Plasma cell disorders are a group of related diseases arising from a common progenitor belonging to the B-cell lineage. They are characterized by the expansion of plasma cells in the bone marrow (BM) and nearly always accompanied by the presence of a monoclonal immunoglobulin (Ig) or Ig fragment in the serum and/or urine of patients (1). Monoclonal gammopathy of undetermined significance (MGUS), multiple myeloma (MM), Waldenstrom's macroglobulinemia (WM), primary amyloidosis, and heavy chain diseases (HCD) all belong to this group of disorders. Dysproteinemias or plasma cell dyscrasias are some of the other terms used to refer to this unique group of disorders.

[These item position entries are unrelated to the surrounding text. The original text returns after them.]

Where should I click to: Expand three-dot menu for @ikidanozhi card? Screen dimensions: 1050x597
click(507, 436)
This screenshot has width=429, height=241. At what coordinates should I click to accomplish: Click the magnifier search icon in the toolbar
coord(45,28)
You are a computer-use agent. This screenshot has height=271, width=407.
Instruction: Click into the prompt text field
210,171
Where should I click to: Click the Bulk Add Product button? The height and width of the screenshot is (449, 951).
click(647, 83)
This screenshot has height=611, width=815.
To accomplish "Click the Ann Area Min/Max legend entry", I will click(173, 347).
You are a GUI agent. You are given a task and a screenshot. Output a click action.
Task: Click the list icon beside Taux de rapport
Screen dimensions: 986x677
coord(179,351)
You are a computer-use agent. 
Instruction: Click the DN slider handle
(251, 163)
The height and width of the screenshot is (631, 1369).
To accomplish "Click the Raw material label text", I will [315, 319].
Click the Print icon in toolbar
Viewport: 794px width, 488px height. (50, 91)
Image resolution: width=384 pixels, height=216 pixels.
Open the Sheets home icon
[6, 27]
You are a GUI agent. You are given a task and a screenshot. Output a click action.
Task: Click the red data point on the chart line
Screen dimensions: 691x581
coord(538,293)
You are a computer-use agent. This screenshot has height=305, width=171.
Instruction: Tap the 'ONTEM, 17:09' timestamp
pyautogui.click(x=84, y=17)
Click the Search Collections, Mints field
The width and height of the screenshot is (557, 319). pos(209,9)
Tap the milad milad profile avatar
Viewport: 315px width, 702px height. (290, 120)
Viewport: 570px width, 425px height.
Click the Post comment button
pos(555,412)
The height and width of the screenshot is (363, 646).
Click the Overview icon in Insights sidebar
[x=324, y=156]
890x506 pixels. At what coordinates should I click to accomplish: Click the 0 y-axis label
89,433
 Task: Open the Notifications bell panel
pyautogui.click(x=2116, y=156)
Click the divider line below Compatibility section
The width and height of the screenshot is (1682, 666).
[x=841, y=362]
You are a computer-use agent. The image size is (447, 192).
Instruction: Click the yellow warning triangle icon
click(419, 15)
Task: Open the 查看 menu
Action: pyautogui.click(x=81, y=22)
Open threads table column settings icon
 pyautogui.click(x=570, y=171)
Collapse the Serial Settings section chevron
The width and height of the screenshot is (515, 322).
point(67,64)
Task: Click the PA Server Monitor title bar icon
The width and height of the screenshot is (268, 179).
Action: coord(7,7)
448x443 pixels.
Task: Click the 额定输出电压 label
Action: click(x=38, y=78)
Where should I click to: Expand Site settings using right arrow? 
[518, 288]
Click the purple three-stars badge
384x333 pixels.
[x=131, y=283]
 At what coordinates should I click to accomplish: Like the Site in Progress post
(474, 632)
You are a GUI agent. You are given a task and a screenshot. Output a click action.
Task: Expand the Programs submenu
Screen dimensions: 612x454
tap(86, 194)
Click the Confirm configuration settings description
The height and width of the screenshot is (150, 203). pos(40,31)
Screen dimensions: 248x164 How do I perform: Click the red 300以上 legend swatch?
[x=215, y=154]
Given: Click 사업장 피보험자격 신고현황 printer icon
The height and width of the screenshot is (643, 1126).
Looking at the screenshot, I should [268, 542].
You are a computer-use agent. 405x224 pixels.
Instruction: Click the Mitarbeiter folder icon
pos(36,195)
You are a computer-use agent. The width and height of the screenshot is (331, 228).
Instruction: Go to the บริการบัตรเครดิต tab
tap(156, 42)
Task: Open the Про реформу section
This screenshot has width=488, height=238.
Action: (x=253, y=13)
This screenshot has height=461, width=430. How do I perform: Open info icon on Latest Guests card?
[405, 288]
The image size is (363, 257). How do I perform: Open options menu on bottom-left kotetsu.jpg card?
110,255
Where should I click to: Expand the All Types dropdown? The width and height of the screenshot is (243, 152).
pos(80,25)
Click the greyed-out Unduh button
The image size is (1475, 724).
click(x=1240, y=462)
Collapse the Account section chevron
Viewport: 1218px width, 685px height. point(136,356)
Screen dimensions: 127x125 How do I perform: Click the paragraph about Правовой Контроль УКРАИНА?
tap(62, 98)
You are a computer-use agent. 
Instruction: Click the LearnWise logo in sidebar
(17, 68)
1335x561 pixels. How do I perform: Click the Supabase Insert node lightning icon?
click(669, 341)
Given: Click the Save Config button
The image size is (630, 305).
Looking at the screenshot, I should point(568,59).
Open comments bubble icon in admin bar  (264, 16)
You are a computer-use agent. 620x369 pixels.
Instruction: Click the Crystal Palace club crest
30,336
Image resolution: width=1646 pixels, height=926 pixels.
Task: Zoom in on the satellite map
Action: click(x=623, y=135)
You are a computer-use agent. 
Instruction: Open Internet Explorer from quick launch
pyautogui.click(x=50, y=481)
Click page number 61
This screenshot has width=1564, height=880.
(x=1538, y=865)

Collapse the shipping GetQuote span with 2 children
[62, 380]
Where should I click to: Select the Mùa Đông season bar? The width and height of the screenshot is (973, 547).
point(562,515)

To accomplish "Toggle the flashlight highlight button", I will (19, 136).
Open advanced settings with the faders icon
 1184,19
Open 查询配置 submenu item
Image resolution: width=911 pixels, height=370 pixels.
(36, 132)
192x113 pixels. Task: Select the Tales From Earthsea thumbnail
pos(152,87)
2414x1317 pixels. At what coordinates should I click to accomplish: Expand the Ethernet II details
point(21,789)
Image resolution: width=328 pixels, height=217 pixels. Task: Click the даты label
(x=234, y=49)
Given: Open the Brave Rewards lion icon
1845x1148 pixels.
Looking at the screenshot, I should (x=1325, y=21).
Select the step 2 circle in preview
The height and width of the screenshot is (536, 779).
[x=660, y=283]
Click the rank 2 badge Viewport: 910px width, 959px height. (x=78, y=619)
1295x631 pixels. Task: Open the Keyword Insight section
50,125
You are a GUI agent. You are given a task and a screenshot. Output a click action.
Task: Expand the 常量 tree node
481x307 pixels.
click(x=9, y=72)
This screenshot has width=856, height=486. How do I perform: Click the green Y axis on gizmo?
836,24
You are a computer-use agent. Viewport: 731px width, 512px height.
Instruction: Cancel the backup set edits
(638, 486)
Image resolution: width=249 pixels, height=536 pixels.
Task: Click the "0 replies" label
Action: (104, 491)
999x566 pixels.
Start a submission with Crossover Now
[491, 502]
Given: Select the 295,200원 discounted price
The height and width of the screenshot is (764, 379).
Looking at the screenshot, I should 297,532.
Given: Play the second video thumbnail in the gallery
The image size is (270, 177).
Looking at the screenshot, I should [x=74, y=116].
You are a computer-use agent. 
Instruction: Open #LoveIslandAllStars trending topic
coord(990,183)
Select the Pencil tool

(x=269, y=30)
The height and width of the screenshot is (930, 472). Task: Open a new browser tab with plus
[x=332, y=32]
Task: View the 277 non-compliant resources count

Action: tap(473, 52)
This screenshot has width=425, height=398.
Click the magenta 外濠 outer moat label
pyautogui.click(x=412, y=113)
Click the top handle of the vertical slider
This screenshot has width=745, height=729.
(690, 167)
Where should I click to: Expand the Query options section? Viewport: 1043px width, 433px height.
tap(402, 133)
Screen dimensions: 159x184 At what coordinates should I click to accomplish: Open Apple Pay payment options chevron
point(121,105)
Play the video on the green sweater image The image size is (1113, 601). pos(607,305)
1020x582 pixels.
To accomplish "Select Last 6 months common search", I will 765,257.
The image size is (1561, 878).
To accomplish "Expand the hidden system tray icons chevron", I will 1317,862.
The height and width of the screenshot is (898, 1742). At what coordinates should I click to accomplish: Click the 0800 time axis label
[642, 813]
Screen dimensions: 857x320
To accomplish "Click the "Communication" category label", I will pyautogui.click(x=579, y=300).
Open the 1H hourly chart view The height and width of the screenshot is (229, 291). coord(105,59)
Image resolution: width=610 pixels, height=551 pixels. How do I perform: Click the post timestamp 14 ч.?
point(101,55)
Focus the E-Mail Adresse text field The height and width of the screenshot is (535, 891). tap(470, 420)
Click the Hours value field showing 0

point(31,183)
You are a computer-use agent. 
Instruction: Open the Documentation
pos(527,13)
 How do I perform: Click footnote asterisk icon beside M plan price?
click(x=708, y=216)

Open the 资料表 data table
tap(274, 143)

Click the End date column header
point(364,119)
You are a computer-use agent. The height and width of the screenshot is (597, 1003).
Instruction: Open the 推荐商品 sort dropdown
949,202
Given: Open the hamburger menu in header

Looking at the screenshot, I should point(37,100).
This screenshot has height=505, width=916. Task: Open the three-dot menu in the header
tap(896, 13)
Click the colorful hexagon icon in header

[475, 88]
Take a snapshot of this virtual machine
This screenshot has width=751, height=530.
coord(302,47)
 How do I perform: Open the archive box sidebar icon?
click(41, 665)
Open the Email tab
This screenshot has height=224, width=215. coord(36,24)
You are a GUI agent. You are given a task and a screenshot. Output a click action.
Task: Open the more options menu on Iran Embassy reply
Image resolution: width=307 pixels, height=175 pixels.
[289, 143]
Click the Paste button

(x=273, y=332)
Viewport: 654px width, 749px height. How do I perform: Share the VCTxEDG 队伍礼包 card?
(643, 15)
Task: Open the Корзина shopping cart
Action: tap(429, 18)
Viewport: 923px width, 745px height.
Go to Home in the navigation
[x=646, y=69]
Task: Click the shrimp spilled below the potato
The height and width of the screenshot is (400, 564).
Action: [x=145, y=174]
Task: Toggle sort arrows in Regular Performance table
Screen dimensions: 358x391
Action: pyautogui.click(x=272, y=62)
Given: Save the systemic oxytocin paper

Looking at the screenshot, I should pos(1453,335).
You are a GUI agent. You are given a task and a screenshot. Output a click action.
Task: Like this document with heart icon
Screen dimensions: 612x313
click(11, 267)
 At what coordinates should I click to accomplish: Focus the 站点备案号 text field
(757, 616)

Normal B-cell differentiation is characterized by a process of Ig VDJ rearrangement, somatic mutation, and Ig class switching resulting in maturation of antibody-producing plasma cells. Ig variable (VH) gene sequence analysis indicates that myeloma tumor cells are postfollicular, and originate from a memory cell undergoing isotype switch events. Translocations involving switch regions indicate that the final oncogenic molecular event in myeloma occurs late in B-cell ontogeny. Five heavy-chain isotypes (M, G, A, D, E) and two light-chain isotypes (κ and λ) are present and are typically identified by serum or urine protein electrophoresis as a sharp spike in the gamma region. The isotype is further identified and quantitated by immunofixation and is referred to as the monoclonal component, that is, arising from the neoplastic clone. This is a useful biomarker and helps determine responses in patients with plasma cell disorders. More recently an ELISA-based assay is being used to detect light chains in the serum. This is particularly useful in patients with amyloidosis, light chain MM, and nonsecretory MM.
MONOCLONAL GAMMOPATHY OF UNDETERMINED SIGNIFICANCE
Monoclonal gammopathy of undetermined significance (MGUS) is seen in 1% of patients over age 50 and 3% of people over age 70 and is associated with the presence of a monoclonal Ig which is less than 3.5 g/l (2). It is differentiated from MM by fewer than 5% monoclonal BM plasma cells and lack of end organ damage like bone lesions, anemia, hypercalcemia, or renal dysfunction. In a large series of 1384 patients followed longitudinally at the Mayo Clinic, 115 patients progressed to MM (relative risk [RR] 25), IgM lymphoma (RR 2.4), primary amyloidosis (RR 8.4), macroglobulinemia (RR 46), chronic lymphocytic leukemia (RR 0.9), or plasmacytoma (RR 8.5). The risk of progression of MGUS to MM or related disorders is about 1% per year (2); risk factors for progression include high serum monoclonal protein (≥1.5 g/dl), non-IgG MGUS, and abnormal serum free light chain ratio (3). At this time, treatment for MGUS and smoldering MM consists of risk stratification and close observation (2). Clinical trials are however being conducted to target this population.